(EXERCISE DETAILS)
Take the entries from the line containing "Click the pin" up to and including the line containing "will tap(28, 39).". Rewrite those lines with "toolbar" switched to "menu bar" and everything else left the same.
── MATERIAL PROVIDED ──
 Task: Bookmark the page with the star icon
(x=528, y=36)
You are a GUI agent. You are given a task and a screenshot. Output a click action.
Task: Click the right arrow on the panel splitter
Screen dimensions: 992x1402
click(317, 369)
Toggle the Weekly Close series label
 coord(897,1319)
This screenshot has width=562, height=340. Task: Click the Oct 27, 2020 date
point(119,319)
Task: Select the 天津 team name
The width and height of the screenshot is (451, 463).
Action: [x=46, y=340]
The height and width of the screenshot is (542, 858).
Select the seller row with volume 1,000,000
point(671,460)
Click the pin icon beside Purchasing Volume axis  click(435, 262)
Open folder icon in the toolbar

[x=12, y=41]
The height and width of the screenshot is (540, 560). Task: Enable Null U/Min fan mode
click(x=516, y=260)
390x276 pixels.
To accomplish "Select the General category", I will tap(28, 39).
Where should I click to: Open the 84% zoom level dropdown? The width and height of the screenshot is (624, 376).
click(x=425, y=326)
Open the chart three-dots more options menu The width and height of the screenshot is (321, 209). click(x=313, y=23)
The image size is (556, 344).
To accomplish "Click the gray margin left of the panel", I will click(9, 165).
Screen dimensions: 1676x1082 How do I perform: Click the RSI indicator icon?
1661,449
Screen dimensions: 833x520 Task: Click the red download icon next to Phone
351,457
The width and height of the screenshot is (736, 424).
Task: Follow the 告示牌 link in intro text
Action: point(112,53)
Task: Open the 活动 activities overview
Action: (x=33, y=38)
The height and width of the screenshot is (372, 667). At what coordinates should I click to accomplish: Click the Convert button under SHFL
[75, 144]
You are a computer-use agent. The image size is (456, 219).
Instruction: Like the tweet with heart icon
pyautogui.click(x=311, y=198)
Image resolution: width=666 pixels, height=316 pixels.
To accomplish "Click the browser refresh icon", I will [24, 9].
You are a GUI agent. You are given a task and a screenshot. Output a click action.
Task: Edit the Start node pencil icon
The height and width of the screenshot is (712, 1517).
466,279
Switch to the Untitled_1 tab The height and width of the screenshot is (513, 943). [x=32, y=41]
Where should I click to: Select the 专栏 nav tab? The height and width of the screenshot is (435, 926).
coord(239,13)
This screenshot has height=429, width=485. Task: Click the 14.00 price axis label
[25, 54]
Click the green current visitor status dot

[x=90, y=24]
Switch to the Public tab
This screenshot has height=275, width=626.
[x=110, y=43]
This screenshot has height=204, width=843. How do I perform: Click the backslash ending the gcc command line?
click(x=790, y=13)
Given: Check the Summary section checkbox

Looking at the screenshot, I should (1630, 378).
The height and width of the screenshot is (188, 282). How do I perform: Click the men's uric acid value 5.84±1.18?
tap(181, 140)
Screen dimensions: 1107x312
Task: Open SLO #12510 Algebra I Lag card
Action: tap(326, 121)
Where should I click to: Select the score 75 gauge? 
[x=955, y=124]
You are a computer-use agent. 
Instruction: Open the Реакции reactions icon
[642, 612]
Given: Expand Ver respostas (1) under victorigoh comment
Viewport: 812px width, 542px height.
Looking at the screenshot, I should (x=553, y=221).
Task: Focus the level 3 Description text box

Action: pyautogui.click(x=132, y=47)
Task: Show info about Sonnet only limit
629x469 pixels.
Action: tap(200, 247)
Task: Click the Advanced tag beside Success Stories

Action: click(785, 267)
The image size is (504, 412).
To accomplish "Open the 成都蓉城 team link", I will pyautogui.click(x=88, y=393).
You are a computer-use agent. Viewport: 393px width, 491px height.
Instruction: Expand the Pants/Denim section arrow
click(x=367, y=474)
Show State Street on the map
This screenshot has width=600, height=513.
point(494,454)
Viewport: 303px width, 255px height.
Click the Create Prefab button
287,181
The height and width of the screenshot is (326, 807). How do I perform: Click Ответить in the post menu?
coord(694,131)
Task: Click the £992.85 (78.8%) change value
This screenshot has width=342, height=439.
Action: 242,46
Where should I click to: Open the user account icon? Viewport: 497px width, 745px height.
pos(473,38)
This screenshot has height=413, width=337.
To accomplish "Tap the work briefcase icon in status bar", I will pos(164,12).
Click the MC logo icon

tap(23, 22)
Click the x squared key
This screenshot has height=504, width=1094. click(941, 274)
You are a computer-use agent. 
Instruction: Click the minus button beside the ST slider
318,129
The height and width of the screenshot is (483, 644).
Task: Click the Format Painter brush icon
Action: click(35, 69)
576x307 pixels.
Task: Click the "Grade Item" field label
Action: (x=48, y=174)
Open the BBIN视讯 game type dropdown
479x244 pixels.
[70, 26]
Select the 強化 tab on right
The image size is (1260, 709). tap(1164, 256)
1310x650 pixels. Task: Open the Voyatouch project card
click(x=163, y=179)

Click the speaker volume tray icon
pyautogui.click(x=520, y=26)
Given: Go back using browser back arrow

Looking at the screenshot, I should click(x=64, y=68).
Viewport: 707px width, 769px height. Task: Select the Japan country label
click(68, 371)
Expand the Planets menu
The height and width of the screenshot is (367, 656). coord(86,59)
───
(SOLUTION)
Click the pin icon beside Purchasing Volume axis  click(435, 262)
Open folder icon in the menu bar

[x=12, y=41]
The height and width of the screenshot is (540, 560). Task: Enable Null U/Min fan mode
click(x=516, y=260)
390x276 pixels.
To accomplish "Select the General category", I will tap(28, 39).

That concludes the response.